▶ **Exercise objective**:
Update the lines below by replacing "Collapse" with "Expand" throughout, keeping everything else unchanged. Leave the pictures out of your answer.
# Start of Supplied material
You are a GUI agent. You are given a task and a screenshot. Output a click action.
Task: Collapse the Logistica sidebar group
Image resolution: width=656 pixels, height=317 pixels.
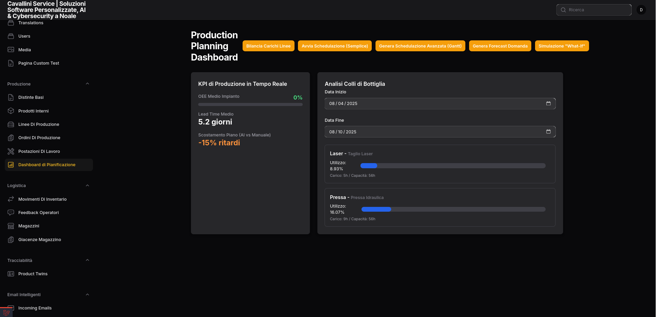[87, 186]
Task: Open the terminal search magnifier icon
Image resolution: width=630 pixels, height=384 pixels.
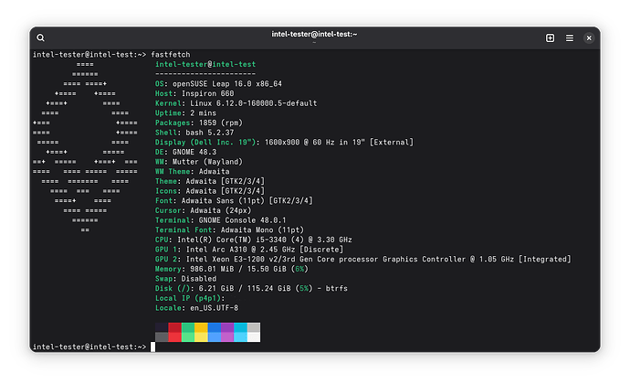Action: [41, 37]
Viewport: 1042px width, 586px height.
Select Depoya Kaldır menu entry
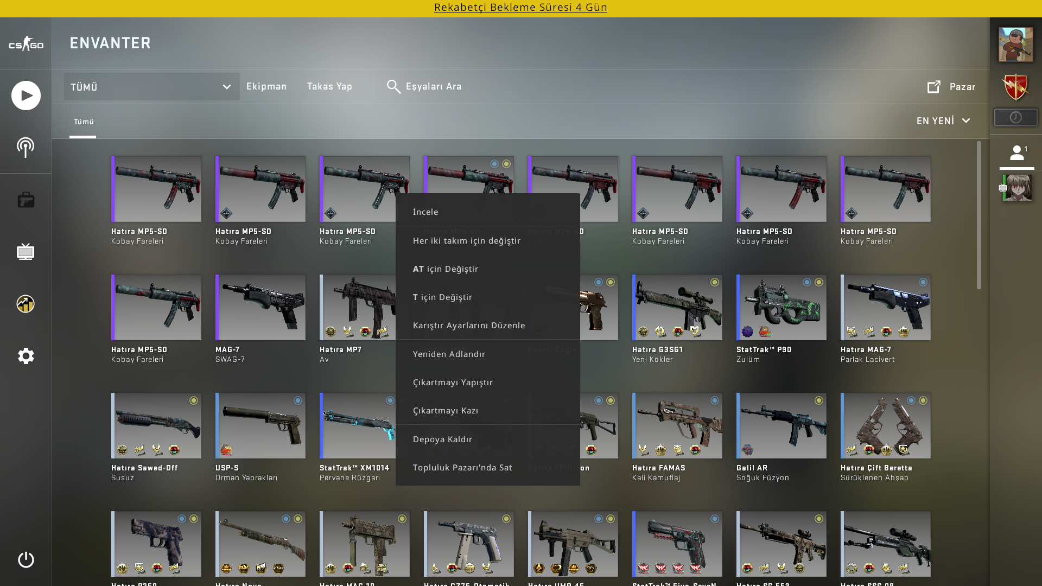(x=442, y=440)
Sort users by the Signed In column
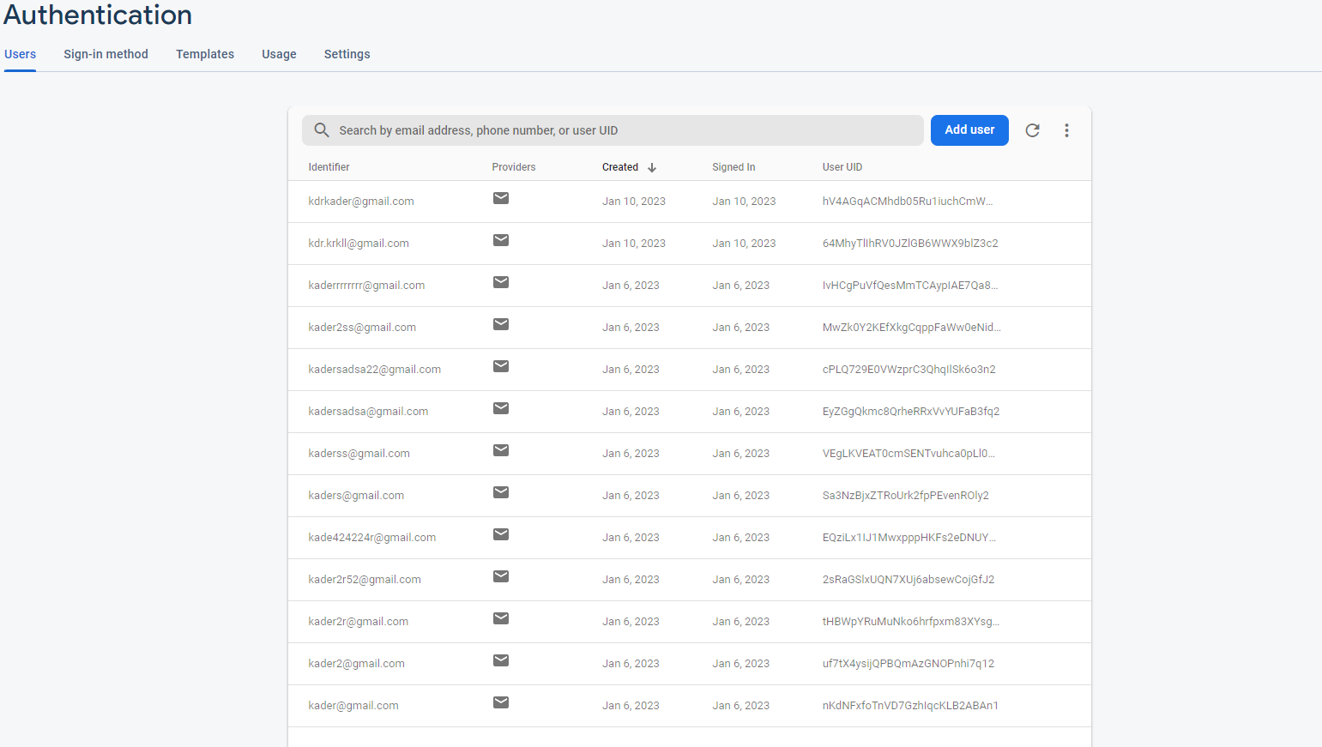 click(x=733, y=166)
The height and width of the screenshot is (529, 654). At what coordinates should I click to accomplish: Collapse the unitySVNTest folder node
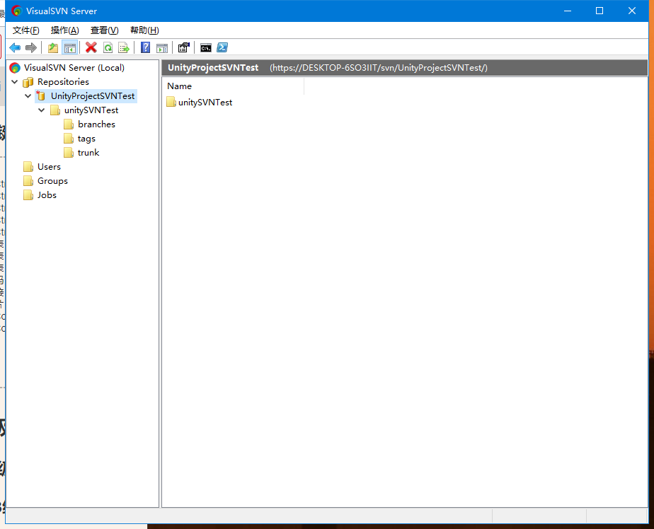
# End of Supplied material
▶ **Task result**:
You are a GUI agent. You are given a task and a screenshot. Output a click action.
Task: Expand the Logistica sidebar group
Image resolution: width=656 pixels, height=317 pixels.
[87, 186]
Task: Open the terminal search magnifier icon
Image resolution: width=630 pixels, height=384 pixels.
Action: [41, 37]
Viewport: 1042px width, 586px height.
Select Depoya Kaldır menu entry
(x=442, y=440)
Sort users by the Signed In column
 click(x=733, y=166)
The height and width of the screenshot is (529, 654). At what coordinates should I click to accomplish: Expand the unitySVNTest folder node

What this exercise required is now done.